• DIRECTION
Can you rewrite everything from the line containing "The image size is (743, 585)." down to the line containing "Viewport: 458px width, 558px height. 114,331" as a Markdown table, leaving out blank lines, with a Row column for the row number and a Line column for each line's text?

________________

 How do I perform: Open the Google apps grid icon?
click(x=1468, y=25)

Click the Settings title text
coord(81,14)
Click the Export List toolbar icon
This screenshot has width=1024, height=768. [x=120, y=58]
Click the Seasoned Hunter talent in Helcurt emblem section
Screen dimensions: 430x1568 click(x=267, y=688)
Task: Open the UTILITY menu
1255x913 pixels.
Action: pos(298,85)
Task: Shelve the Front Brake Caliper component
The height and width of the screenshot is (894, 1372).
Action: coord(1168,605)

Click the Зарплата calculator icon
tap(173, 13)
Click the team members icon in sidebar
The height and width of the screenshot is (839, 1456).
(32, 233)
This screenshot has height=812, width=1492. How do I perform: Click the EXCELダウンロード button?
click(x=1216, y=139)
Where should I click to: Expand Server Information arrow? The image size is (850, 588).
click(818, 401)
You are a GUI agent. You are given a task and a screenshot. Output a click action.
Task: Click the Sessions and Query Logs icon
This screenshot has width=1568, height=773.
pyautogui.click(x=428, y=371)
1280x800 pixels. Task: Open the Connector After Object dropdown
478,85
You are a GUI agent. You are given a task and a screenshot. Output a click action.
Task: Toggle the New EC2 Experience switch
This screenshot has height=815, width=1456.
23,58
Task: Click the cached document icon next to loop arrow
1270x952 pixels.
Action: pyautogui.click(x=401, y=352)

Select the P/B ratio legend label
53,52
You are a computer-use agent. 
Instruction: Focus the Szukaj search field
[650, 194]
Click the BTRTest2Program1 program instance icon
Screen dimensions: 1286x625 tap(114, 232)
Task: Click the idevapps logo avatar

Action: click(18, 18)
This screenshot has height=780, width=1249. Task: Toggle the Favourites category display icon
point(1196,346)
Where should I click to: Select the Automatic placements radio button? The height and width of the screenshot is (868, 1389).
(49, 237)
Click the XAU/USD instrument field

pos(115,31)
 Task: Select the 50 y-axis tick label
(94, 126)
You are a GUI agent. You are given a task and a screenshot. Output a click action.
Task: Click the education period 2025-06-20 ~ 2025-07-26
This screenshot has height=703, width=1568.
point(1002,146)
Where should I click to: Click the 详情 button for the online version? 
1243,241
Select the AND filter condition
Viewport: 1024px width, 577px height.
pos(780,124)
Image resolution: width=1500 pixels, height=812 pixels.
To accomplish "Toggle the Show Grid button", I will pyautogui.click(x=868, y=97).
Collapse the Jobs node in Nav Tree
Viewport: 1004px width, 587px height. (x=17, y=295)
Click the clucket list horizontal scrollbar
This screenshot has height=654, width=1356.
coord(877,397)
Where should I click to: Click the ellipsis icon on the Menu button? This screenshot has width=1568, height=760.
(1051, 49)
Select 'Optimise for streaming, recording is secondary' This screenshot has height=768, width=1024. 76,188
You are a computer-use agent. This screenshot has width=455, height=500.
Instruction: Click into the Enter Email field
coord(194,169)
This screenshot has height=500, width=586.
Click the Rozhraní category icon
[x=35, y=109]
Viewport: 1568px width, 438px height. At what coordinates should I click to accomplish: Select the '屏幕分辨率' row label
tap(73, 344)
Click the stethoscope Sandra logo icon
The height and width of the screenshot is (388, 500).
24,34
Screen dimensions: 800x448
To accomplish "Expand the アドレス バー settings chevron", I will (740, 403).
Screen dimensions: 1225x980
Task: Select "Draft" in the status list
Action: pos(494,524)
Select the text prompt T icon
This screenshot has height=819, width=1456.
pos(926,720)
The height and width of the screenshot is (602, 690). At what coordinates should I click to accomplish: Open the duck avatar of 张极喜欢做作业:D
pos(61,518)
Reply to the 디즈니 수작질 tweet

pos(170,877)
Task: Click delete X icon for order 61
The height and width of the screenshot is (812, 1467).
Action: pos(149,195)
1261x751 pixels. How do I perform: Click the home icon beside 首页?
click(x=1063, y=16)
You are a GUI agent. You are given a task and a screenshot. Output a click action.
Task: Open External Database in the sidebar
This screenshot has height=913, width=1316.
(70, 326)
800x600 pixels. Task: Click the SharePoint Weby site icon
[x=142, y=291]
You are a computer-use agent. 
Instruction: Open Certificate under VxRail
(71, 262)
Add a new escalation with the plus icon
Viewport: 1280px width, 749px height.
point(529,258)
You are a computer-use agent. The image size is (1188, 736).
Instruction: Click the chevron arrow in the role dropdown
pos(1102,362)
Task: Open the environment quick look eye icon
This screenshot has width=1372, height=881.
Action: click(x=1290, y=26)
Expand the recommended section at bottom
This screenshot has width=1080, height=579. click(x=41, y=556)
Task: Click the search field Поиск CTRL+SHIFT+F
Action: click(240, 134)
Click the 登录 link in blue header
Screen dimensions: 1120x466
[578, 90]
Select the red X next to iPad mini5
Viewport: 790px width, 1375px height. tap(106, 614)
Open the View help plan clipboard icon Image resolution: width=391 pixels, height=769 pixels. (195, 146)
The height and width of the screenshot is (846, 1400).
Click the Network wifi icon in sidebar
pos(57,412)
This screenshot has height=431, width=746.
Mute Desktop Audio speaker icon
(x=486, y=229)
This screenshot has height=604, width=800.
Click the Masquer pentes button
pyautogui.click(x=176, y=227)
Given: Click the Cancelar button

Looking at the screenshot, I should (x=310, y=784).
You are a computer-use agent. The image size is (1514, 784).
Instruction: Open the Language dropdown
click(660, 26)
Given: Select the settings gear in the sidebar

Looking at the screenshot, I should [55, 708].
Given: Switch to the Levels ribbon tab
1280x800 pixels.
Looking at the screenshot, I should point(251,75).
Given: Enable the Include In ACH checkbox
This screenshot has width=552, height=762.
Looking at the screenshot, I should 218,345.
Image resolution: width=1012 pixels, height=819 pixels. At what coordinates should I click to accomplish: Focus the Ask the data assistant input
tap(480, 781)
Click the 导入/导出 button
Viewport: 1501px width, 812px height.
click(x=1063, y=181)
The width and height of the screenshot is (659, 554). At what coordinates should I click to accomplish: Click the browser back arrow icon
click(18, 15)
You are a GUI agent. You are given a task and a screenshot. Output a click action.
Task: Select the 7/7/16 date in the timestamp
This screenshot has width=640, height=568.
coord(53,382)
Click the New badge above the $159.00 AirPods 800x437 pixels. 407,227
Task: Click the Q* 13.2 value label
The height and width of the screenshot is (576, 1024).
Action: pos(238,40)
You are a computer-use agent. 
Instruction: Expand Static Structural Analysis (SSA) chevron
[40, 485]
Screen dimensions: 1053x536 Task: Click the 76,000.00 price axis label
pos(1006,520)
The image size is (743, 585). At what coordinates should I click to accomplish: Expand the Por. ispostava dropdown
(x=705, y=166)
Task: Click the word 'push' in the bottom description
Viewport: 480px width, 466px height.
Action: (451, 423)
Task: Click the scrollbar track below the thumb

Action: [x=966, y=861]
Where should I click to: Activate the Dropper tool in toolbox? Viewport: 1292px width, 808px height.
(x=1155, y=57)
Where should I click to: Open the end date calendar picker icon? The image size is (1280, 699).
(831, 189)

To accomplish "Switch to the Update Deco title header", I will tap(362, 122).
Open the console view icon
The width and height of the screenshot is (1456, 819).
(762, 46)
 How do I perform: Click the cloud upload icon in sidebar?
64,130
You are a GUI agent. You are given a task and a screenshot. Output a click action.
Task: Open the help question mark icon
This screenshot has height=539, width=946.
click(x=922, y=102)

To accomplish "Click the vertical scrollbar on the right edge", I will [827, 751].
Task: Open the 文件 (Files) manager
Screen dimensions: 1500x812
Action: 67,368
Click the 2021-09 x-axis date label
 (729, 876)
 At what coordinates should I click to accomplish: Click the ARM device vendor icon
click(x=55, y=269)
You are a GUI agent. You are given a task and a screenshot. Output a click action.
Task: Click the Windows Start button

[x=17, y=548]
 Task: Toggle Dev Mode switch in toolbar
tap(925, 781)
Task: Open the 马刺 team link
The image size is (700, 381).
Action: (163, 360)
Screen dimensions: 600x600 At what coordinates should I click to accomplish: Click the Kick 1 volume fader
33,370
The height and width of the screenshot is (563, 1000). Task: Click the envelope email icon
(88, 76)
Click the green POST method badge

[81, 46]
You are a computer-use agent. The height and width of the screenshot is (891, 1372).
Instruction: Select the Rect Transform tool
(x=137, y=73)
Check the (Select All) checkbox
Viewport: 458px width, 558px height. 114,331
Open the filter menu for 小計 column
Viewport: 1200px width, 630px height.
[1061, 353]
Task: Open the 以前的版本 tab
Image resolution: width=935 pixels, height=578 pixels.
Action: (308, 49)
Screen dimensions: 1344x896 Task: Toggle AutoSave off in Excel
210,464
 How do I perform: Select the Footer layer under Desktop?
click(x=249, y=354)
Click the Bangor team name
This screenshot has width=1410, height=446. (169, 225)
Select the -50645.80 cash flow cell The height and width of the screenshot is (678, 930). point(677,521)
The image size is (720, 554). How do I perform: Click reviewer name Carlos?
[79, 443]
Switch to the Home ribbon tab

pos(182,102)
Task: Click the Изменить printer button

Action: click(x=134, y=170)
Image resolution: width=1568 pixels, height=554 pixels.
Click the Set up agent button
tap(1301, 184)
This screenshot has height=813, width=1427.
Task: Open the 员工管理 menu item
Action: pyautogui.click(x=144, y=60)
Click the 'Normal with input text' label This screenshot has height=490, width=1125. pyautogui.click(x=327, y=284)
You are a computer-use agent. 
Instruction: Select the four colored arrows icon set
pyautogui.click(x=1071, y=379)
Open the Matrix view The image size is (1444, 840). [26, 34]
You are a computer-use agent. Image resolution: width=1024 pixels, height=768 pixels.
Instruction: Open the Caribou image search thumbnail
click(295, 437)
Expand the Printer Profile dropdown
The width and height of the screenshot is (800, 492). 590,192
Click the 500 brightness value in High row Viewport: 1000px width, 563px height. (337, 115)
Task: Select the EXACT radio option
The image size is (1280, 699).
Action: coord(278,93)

________________

• TASK RESPONSE
| Row | Line |
|---|---|
| 1 | The image size is (743, 585). At what coordinates should I click to accomplish: Expand the Por. ispostava dropdown |
| 2 | (x=705, y=166) |
| 3 | Task: Click the word 'push' in the bottom description |
| 4 | Viewport: 480px width, 466px height. |
| 5 | Action: (451, 423) |
| 6 | Task: Click the scrollbar track below the thumb |
| 7 | Action: [x=966, y=861] |
| 8 | Where should I click to: Activate the Dropper tool in toolbox? Viewport: 1292px width, 808px height. |
| 9 | (x=1155, y=57) |
| 10 | Where should I click to: Open the end date calendar picker icon? The image size is (1280, 699). |
| 11 | (831, 189) |
| 12 | To accomplish "Switch to the Update Deco title header", I will tap(362, 122). |
| 13 | Open the console view icon |
| 14 | The width and height of the screenshot is (1456, 819). |
| 15 | (762, 46) |
| 16 |  How do I perform: Click the cloud upload icon in sidebar? |
| 17 | 64,130 |
| 18 | You are a GUI agent. You are given a task and a screenshot. Output a click action. |
| 19 | Task: Open the help question mark icon |
| 20 | This screenshot has height=539, width=946. |
| 21 | click(x=922, y=102) |
| 22 | To accomplish "Click the vertical scrollbar on the right edge", I will [827, 751]. |
| 23 | Task: Open the 文件 (Files) manager |
| 24 | Screen dimensions: 1500x812 |
| 25 | Action: 67,368 |
| 26 | Click the 2021-09 x-axis date label |
| 27 |  (729, 876) |
| 28 |  At what coordinates should I click to accomplish: Click the ARM device vendor icon |
| 29 | click(x=55, y=269) |
| 30 | You are a GUI agent. You are given a task and a screenshot. Output a click action. |
| 31 | Task: Click the Windows Start button |
| 32 | [x=17, y=548] |
| 33 |  Task: Toggle Dev Mode switch in toolbar |
| 34 | tap(925, 781) |
| 35 | Task: Open the 马刺 team link |
| 36 | The image size is (700, 381). |
| 37 | Action: (163, 360) |
| 38 | Screen dimensions: 600x600 At what coordinates should I click to accomplish: Click the Kick 1 volume fader |
| 39 | 33,370 |
| 40 | The height and width of the screenshot is (563, 1000). Task: Click the envelope email icon |
| 41 | (88, 76) |
| 42 | Click the green POST method badge |
| 43 | [81, 46] |
| 44 | You are a computer-use agent. The height and width of the screenshot is (891, 1372). |
| 45 | Instruction: Select the Rect Transform tool |
| 46 | (x=137, y=73) |
| 47 | Check the (Select All) checkbox |
| 48 | Viewport: 458px width, 558px height. 114,331 |